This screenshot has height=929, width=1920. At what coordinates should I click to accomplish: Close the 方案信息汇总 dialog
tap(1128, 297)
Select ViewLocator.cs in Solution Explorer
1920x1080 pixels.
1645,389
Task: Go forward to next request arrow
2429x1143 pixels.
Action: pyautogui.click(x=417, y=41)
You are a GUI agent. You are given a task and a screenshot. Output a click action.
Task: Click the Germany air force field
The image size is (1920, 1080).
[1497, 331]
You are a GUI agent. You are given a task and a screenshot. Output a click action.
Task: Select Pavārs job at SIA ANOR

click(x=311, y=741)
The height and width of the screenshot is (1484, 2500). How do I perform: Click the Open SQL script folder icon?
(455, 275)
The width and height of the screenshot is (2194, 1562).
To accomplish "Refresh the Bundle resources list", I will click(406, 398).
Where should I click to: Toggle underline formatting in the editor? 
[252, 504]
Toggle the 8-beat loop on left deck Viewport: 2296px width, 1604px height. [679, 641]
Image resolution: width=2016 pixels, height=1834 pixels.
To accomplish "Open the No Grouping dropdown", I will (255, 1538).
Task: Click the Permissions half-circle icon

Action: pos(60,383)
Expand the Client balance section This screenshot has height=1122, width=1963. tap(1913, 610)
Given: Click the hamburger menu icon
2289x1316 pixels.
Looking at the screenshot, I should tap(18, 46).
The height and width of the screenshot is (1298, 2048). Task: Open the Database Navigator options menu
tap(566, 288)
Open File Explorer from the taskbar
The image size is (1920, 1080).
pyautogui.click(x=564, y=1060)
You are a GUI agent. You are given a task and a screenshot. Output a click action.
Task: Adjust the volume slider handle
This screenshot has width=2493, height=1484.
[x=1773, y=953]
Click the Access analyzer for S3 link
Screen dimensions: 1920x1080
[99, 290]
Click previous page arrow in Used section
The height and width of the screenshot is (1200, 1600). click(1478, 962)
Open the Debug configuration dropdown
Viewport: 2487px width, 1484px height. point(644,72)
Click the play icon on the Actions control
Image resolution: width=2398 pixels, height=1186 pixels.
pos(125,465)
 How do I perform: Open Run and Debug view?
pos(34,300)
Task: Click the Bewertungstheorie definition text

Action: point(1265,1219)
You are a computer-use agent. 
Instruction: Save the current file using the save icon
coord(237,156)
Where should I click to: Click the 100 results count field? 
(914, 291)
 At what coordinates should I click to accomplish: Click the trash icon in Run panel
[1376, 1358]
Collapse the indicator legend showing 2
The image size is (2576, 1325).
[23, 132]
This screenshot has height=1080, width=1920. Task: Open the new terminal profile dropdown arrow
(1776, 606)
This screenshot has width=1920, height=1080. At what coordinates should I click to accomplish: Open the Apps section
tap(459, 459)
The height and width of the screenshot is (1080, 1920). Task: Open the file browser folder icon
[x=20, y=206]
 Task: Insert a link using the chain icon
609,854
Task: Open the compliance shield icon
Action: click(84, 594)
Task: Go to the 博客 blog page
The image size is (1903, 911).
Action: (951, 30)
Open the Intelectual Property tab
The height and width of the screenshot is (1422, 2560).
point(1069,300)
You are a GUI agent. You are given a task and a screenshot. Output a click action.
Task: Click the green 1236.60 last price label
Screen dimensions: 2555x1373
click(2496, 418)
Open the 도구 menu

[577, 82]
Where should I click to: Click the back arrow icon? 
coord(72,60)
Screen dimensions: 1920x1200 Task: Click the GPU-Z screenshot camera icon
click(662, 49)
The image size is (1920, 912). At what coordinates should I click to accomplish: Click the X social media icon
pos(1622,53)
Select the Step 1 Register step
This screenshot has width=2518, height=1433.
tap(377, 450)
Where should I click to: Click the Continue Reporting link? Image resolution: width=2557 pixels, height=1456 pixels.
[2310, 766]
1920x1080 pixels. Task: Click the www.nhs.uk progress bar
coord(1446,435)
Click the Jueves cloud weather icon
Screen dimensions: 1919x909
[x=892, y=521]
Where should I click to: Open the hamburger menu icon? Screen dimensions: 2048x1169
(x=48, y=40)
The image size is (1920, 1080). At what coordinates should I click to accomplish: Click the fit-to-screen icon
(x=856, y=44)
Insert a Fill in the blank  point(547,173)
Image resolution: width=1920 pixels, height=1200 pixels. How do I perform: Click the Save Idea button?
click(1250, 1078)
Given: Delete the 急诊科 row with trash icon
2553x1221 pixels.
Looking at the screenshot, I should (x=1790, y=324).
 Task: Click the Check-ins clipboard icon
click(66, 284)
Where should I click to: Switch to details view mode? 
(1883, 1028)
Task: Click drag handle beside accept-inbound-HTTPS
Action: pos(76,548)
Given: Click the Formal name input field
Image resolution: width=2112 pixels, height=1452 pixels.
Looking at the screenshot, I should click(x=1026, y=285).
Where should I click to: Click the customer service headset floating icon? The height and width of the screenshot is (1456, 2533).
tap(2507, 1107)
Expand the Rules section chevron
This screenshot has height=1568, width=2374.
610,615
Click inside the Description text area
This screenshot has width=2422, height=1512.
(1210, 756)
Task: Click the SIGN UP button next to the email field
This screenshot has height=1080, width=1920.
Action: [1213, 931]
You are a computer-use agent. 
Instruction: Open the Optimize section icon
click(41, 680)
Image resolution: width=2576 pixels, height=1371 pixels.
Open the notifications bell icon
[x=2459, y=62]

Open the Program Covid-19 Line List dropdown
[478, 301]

--*--

WHAT THIS TASK INVOLVES — Each line from the top of the records down to the one with "Task: Go forward to next request arrow" must be retyped exactly; include both ends and nothing else.

RESPONSE TO THIS TASK —
This screenshot has height=929, width=1920. At what coordinates should I click to accomplish: Close the 方案信息汇总 dialog
tap(1128, 297)
Select ViewLocator.cs in Solution Explorer
1920x1080 pixels.
1645,389
Task: Go forward to next request arrow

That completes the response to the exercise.